Text Copyright John L. Welch 2025.
3 Comments:
The Board correctly found that the sparse record – two third-party use examples and a single live, registered mark for both types of goods – fell short of showing consumers are “accustomed” to encountering drinking water and cosmetics under the same mark, or that entities tend to register the same mark for both goods, thus saving the applicant from a related goods finding.
Nevertheless, it should be noted that the tendency of entities to “register” the same mark for both goods does not evidence consumer perception or awareness.
Perhaps it is time to rethink the related goods doctrine particularly in ex parte contexts where evidence of consumer perception in the marketplace is absent.
The related goods doctrine is problematic. It relies on assumptions rather than evidence of consumer perception. The doctrine presumes that because some entities register or use the same or similar marks on related goods, consumers will automatically associate those goods as emanating from the same source. However, limited third-party uses and registrations do not establish that consumers are accustomed to encountering goods under a single mark. By failing to require concrete proof of consumer perception, it effectively lowers the threshold for finding a likelihood of confusion.
Furthermore, the USPTO’s application of the related goods doctrine tends to discount any evidence that might demonstrate a more restricted association in the marketplace.
As usual, the Board discounted evidence of third-party uses of the same or similar marks on dissimilar goods as not rendering the opposer’s mark weak. Why doesn’t the widespread use of a mark on other goods fail to demonstrate that consumers are unlikely to perceive the marks at issue as originating from the same source? Doesn’t extensive third-party use also indicate that the natural zone of expansion of the opposer’s mark is limited? Is the Board overlooking the thirteenth Dupont factor, i.e., any other established fact probative of the effect of use?

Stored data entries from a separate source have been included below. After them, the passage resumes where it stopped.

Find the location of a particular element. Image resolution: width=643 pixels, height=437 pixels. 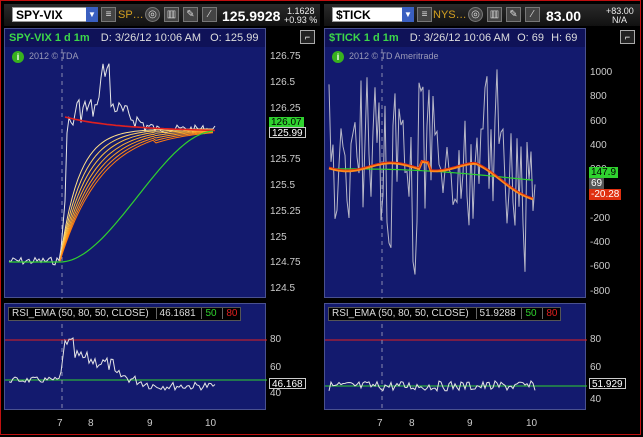

left-rsi-tick: 80 is located at coordinates (276, 340).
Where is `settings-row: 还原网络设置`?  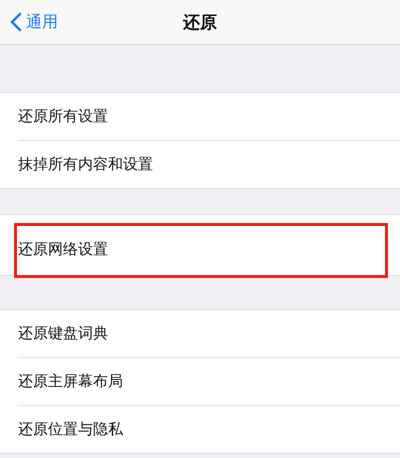
settings-row: 还原网络设置 is located at coordinates (63, 249).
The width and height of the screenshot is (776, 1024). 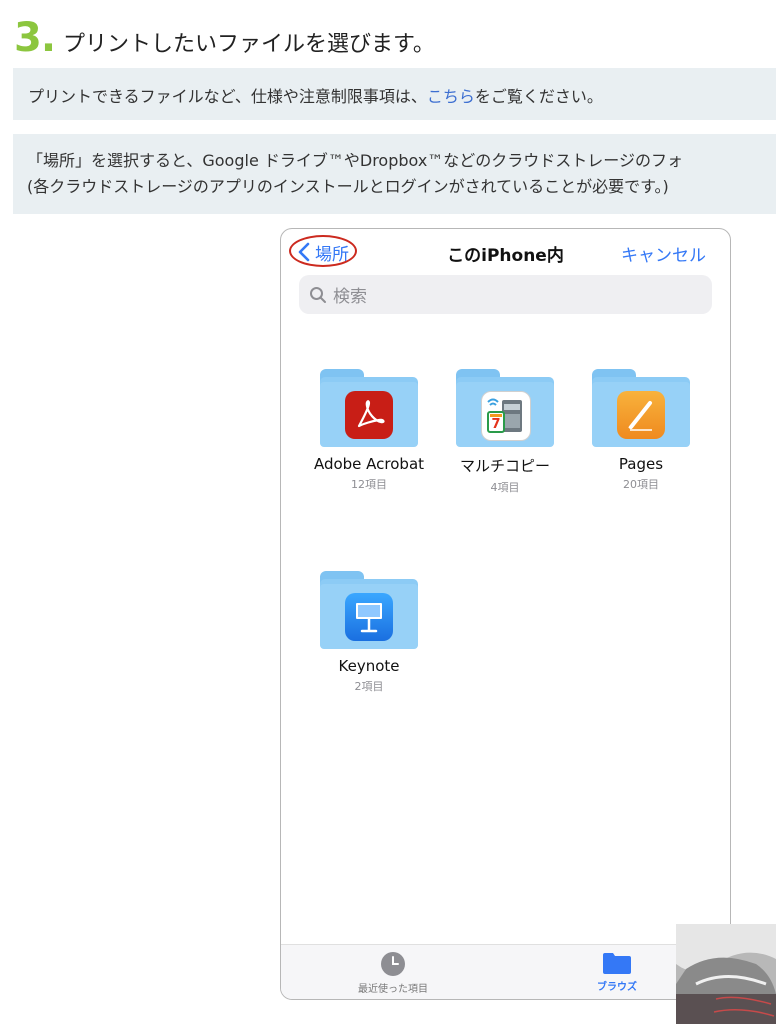 What do you see at coordinates (496, 424) in the screenshot?
I see `svg-text: 7` at bounding box center [496, 424].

The related goods doctrine shifts the burden onto applicants to disprove speculative associations without providing sufficient evidence of consumer perception. The speculative related goods approach undermines the predictability of trademark determinations as it predicates holdings of likelihood of confusion on conjecture rather than on demonstrable market realities.
I agree that the Board's refusal to consider registrations for dissimilar goods is wrong. This approach stems from the OMAHA STEAKS case, where the Board refused to consider marks containing the word OMAHA becuase they were for food items other than meat. For example, registrations of marks that include a word like "armour" or "armor" for goods relating to strength or security should be probative of the weakness of that term for clothing.
PS: Why don't you write an article on the "stacked deck" facing Section 2(d) appellants?